Senator Elizabeth Warren (D., Mass.) was confronted on the campaign trail earlier this week by a man who was angry about her plan to forgive all U.S. student debt because he feels it punishes people like himself who had saved up to pay for their child’s education so as not to burden them with loans.
“My daughter is in school, I saved all my money just to pay student loans. Can I have my money back?” the man asked Warren at a campaign event.
“Of course not,” Warren responded.
“So you’re going to pay the people who didn’t save [their] money, and those of us who did the right thing get screwed?” the man said.
A Father confronts @SenWarren
Father : My daughter is in school, I saved all my money just to pay student loans Can I have my money back?
Warren: of course not
Father: so you want to help those who don't save any money and the ones that do the right thing get screwed? pic.twitter.com/EY8M57tj9F
— JiveBunny (@JiveBunnyMuzik) January 21, 2020
Warren and fellow progressive Senator Bernie Sanders (D., Va.) have both pledged to forgive broad swaths of college student debt. Warren’s plan proposes to forgive up to $50,000 in debt for those making less than $100,000 a year, affecting around 42 million people, while Sanders would cancel all student debt in the country, affecting 45 million people.

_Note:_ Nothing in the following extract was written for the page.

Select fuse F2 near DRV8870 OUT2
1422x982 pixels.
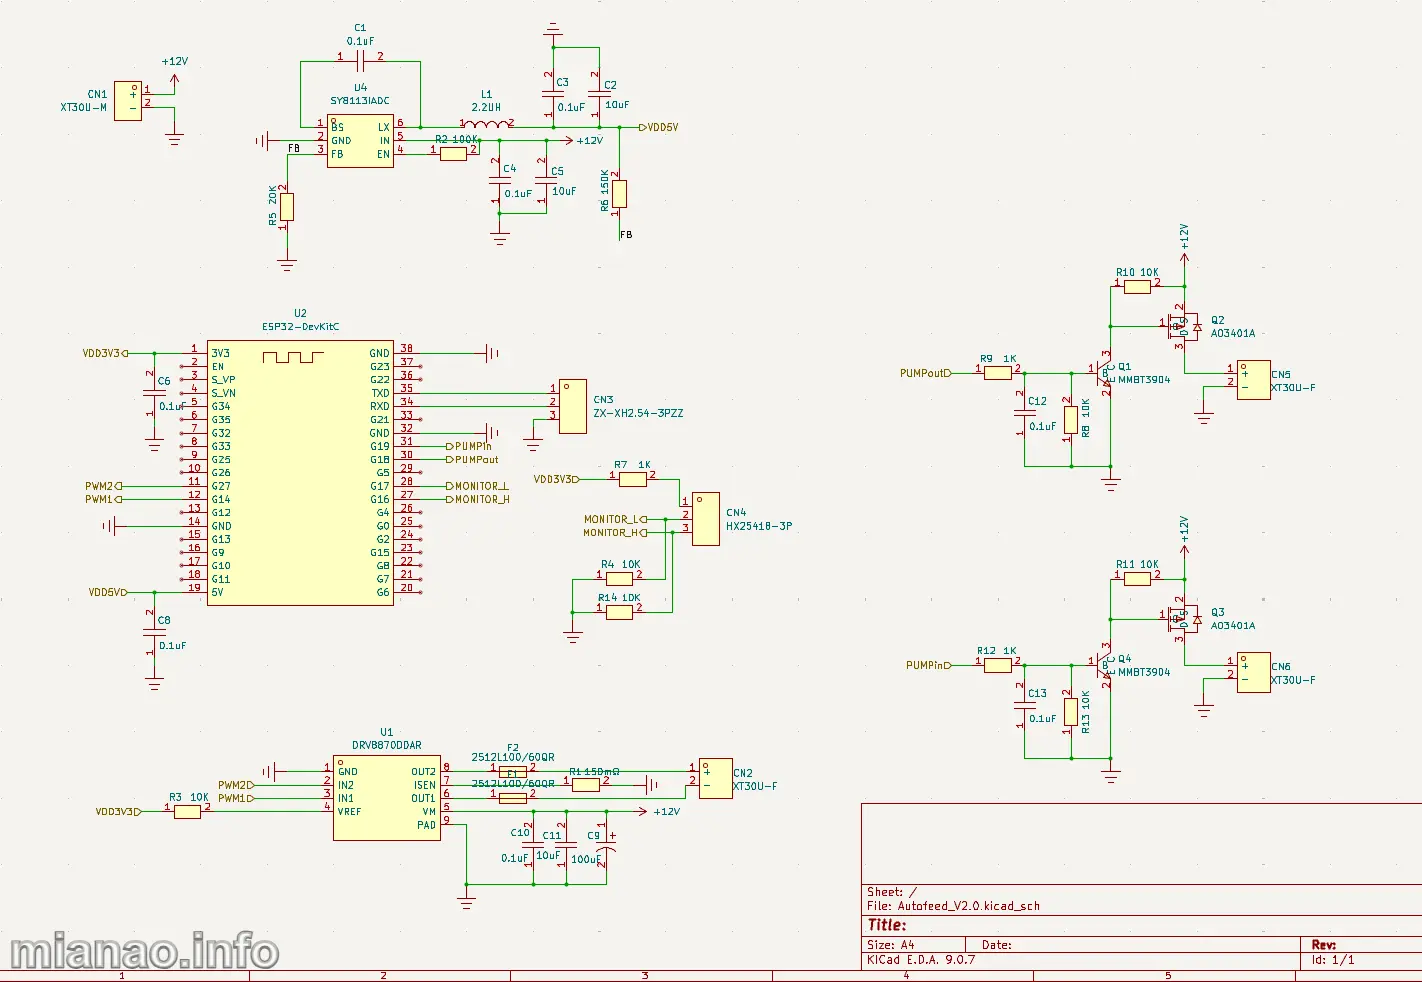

“Student loan debt…is crushing an entire generation and holding back our economy,” Warren wrote on Twitter on January 17. “That’s why I will act on day one of my presidency to start canceling student debt and getting relief to families.”
Warren’s campaign has been flagging in recent weeks, with some polls showing Sanders and Joe Biden far ahead of her in the race. A January 22 CNN poll showed Sanders winning 27 percent of the Democratic primary vote nationally, while Biden grabbed 24 percent and Warren received only 14 percent.
The New York Times editorial board on Sunday split its candidate endorsement between Warren and Senator Amy Klobuchar of Minnesota.